The eosinophilia-myalgia syndrome (EMS) usually follows ingestion of L-tryptophan. Patients present with profound eosinophilia, an abnormal hepatic profile, and myalgia. Some patients develop a connective tissue disease that resembles scleroderma (258) with dysmotility and diarrhea. GI involvement leads to significant malabsorption with steatorrhea, hypoalbuminemia, and weight loss. Diffuse eosinophilic infiltrates occur in the small bowel, stomach, and colon (259). The differential diagnosis of the GI eosinophilia usually includes parasitic infection, lymphomas, polyarteritis nodosa, allergic gastroenteritis, eosinophilic gastroenteritis, systemic mastocytosis, and Crohn disease.

Cyclosporine therapy following renal transplantation causes generalized microvascular small intestinal disease (260). High concentrations of potassium salts and hydrochlorothiazide cause venous smooth muscle spasm, producing ischemic ulcers, fibrosis, and strictures. Ingestion of oral contraceptives predisposes to superior mesenteric vein thrombosis. Ergotamine-induced vasoconstriction leads to small intestinal ulceration. Cocaine abuse results in bowel ischemia by blocking the reuptake of released norepinephrine and causing vasoconstriction and decreased blood flow. Patients experience sudden crampy abdominal pain and bloody diarrhea. Severe and prolonged ischemic episodes eventually result in bowel necrosis, perforation, peritonitis, or abscess formation. A different form of cocaine damage occurs in the so-called cocaine body packer syndrome. Body packers, or “mules,” ingest multiple small drug packets, which may rupture and cause death. Cocaine can also leak out from semipermeable wrappings to be absorbed through the mucosa (261).

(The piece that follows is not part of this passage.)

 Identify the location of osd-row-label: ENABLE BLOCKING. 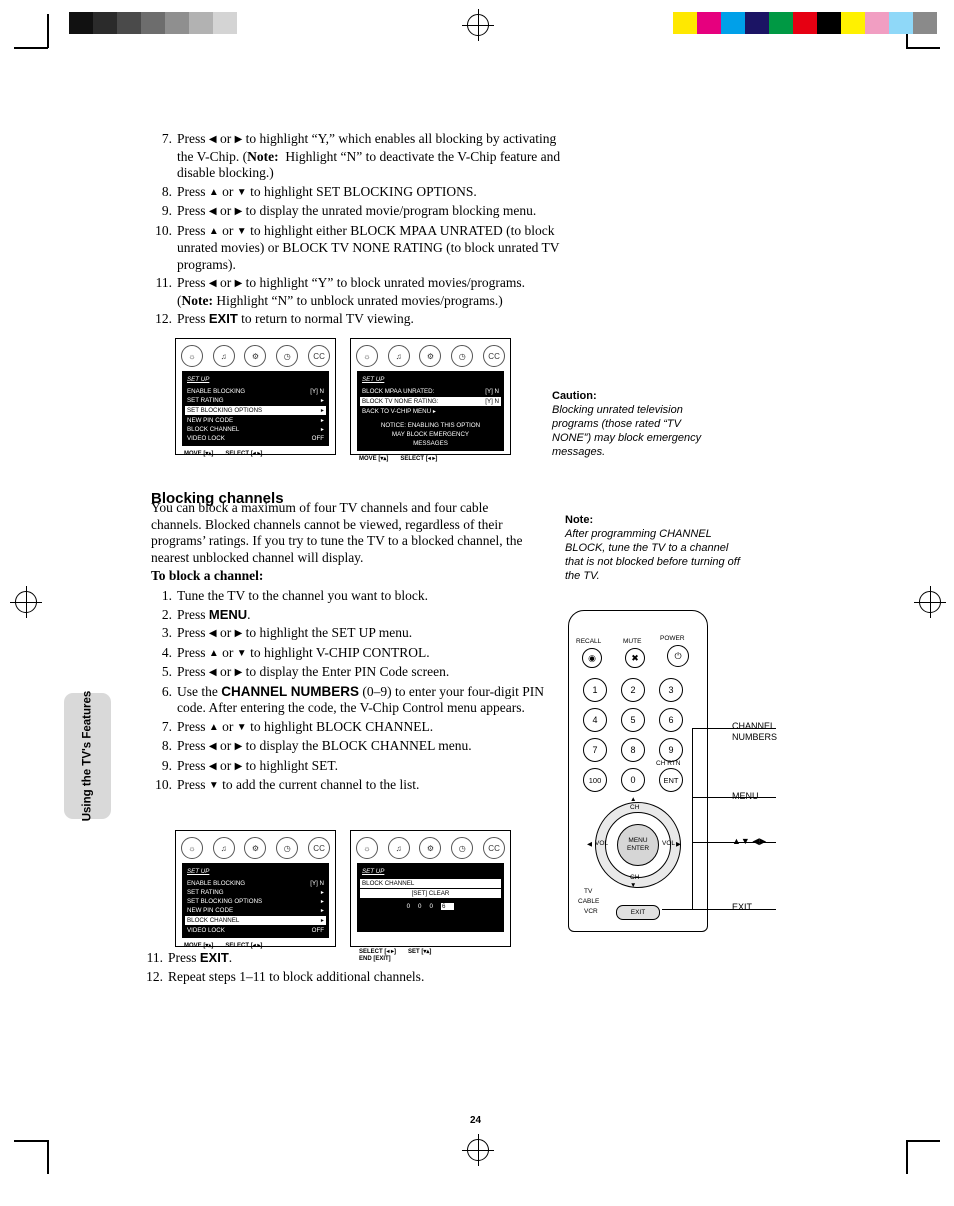
(216, 392).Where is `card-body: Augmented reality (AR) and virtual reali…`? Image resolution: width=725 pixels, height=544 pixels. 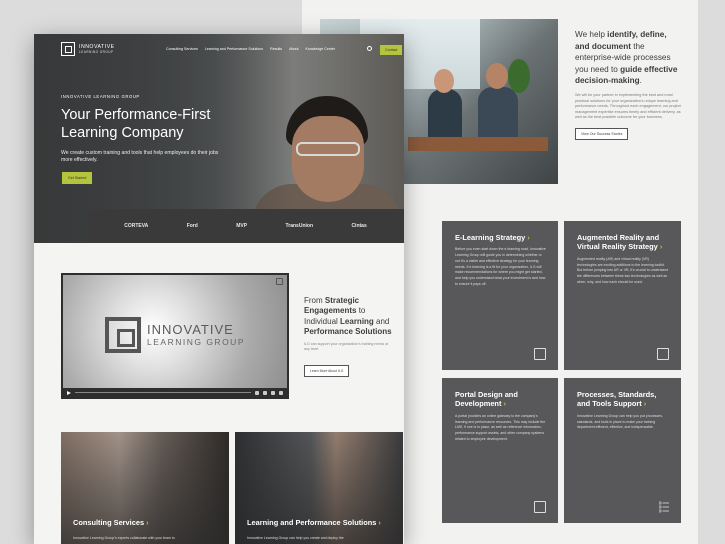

Antineoplastic drugs often induce anorexia, diarrhea, and small intestinal morphologic changes secondary to massive cell death in the proliferative compartment. Cell death becomes apparent as apoptoses within an hour; the number of dead cells peaks within the first 8 hours (262). The dead cells or dead cell fragments are phagocytosed by neighboring healthy enterocytes and mucosal macrophages (263). Antineoplastic drugs also decrease crypt mitotic rate, villous height, and villous width. The morphologic changes superficially resemble those present in celiac disease. The epithelium becomes mucin depleted. Surface epithelial cells become foamy, brush borders are lost, and the enlarged pleomorphic nuclei contain prominent nucleoli. After a few days, lymphocytes and eosinophils infiltrate the lamina propria. In cases of severe damage, all crypts are affected and frank erosions or ulcers develop. Regeneration, recognizable by a burst in mitotic activity and marked variation in nuclear size, follows therapy cessation. Mitoses are present at all levels of the mucosa, even on the villous surface. These changes usually occur within 2 weeks, but inflammation and telangiectasia persist for up to a month. Megaloblastic nuclei develop in patients with vitamin B₁₂ or folate deficiency, particularly in patients on extended chemotherapeutic protocols (Fig. 6.125). Patients treated with adjuvant CTLA-4 monoclonal antibodies develop an autoimmune panarteritis that is characterized by aphthous ulcers, larger ulcers, intraepithelial lymphocytosis in the crypt bases, increased apoptoses, and a mononuclear cell infiltrate in the lamina propria (264).